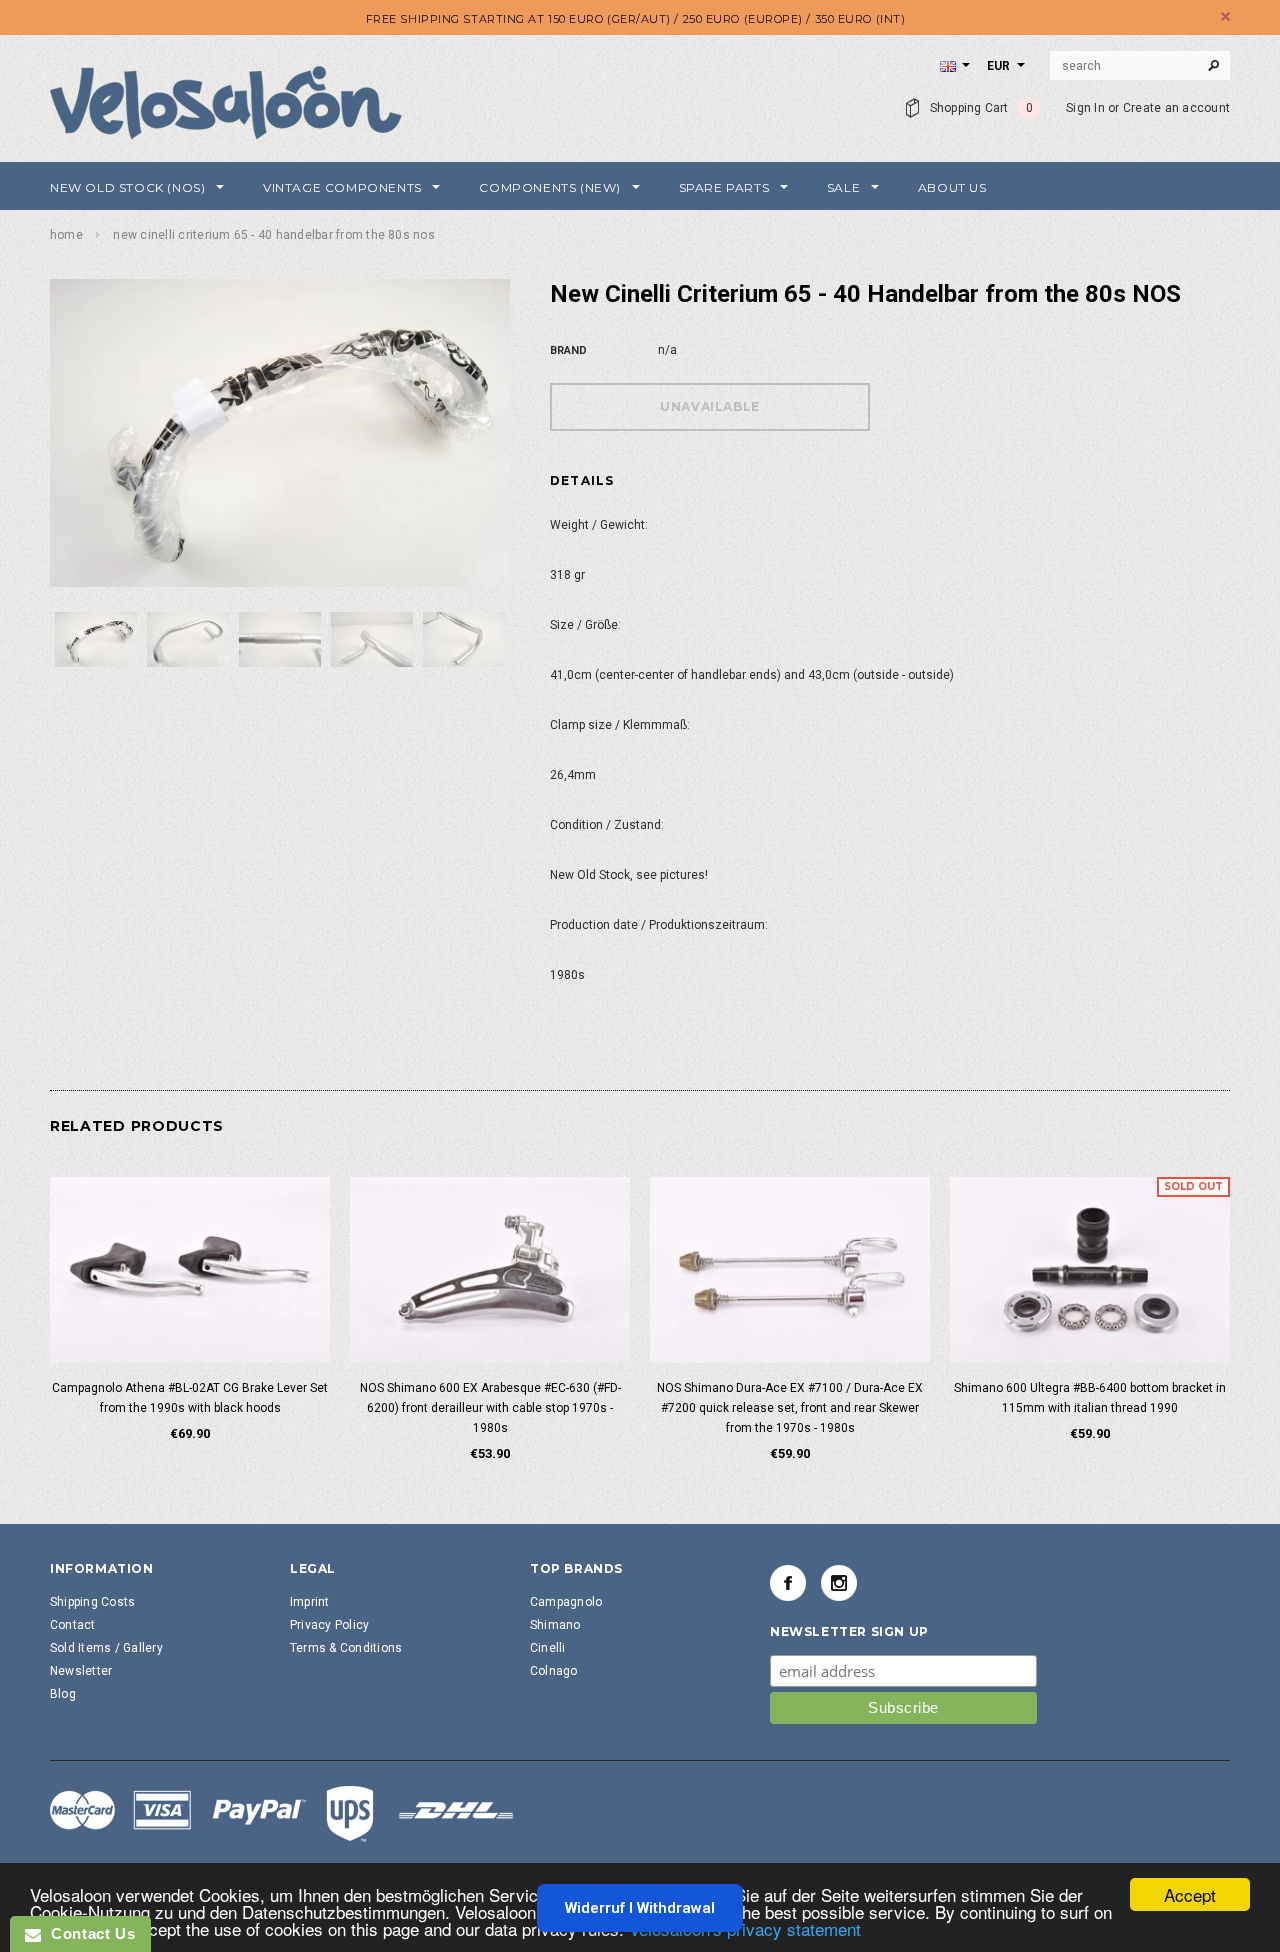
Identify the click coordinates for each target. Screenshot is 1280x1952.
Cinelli (548, 1648)
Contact (73, 1625)
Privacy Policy (329, 1625)
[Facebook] (788, 1583)
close (1225, 16)
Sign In (1085, 108)
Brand (568, 350)
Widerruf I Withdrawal (640, 1908)
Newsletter (81, 1671)
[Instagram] (839, 1583)
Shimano (555, 1625)
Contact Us (88, 1933)
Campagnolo (566, 1602)
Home (66, 235)
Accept (1190, 1894)
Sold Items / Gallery (106, 1648)
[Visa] (282, 1813)
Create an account (1176, 108)
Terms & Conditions (346, 1648)
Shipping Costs (92, 1602)
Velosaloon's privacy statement (745, 1928)
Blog (63, 1694)
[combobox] (1140, 66)
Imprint (310, 1602)
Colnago (554, 1671)
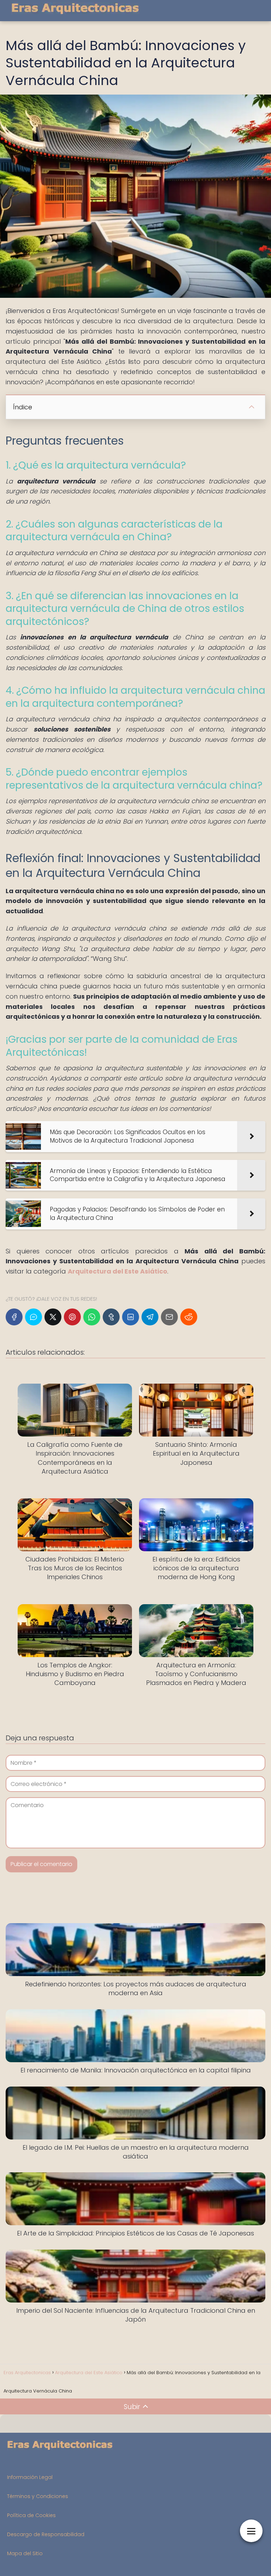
*-*-*
> Your instructions:
Retype all the records exactly and keep out every picture.

> Exercise answer:
Identify the click coordinates for each target. Screenshot is 1280x1952.
Cinelli (548, 1648)
Contact (73, 1625)
Privacy Policy (329, 1625)
[Facebook] (788, 1583)
close (1225, 16)
Sign In (1085, 108)
Brand (568, 350)
Widerruf I Withdrawal (640, 1908)
Newsletter (81, 1671)
[Instagram] (839, 1583)
Shimano (555, 1625)
Contact Us (88, 1933)
Campagnolo (566, 1602)
Home (66, 235)
Accept (1190, 1894)
Sold Items / Gallery (106, 1648)
[Visa] (282, 1813)
Create an account (1176, 108)
Terms & Conditions (346, 1648)
Shipping Costs (92, 1602)
Velosaloon's privacy statement (745, 1928)
Blog (63, 1694)
[combobox] (1140, 66)
Imprint (310, 1602)
Colnago (554, 1671)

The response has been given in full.